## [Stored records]
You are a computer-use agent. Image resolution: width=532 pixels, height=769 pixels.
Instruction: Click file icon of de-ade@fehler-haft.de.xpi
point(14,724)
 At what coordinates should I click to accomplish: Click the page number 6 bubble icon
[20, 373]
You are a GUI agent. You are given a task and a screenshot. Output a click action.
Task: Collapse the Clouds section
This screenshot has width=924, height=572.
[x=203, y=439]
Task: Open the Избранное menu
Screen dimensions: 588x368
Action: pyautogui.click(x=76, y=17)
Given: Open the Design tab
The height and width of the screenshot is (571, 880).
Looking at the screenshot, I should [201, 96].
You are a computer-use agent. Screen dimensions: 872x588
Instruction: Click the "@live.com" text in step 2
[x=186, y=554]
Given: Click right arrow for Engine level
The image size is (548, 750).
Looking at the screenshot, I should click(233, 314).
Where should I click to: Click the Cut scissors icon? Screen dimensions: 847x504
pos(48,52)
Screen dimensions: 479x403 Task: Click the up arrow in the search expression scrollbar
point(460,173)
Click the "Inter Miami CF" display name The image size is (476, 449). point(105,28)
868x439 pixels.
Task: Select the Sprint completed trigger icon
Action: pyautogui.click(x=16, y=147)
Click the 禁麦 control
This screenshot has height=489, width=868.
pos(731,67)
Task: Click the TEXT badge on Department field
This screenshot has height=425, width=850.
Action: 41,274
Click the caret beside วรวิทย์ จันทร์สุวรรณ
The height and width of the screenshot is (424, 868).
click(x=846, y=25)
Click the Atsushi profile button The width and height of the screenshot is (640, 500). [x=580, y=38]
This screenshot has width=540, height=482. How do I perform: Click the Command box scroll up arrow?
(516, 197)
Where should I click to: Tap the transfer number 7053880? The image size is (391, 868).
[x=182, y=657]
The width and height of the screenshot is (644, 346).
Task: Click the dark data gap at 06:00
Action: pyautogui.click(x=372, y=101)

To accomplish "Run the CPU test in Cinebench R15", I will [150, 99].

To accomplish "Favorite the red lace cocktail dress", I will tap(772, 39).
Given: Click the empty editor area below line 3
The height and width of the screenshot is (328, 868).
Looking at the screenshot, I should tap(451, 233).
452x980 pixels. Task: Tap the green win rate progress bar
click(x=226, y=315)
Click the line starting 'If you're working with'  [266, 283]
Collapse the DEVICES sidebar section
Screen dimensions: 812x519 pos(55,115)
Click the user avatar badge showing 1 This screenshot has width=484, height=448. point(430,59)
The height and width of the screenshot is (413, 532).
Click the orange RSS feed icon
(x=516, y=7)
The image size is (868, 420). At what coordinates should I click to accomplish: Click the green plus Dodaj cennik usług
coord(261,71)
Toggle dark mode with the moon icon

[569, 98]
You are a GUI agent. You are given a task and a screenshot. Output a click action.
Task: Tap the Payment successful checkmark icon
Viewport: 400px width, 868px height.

## [Assignment]
A word-for-word copy of the entries, from the first line through the line containing "Task: Open the Избранное menu", is the whole answer.

## [Result of the task]
You are a computer-use agent. Image resolution: width=532 pixels, height=769 pixels.
Instruction: Click file icon of de-ade@fehler-haft.de.xpi
point(14,724)
 At what coordinates should I click to accomplish: Click the page number 6 bubble icon
[20, 373]
You are a GUI agent. You are given a task and a screenshot. Output a click action.
Task: Collapse the Clouds section
This screenshot has width=924, height=572.
[x=203, y=439]
Task: Open the Избранное menu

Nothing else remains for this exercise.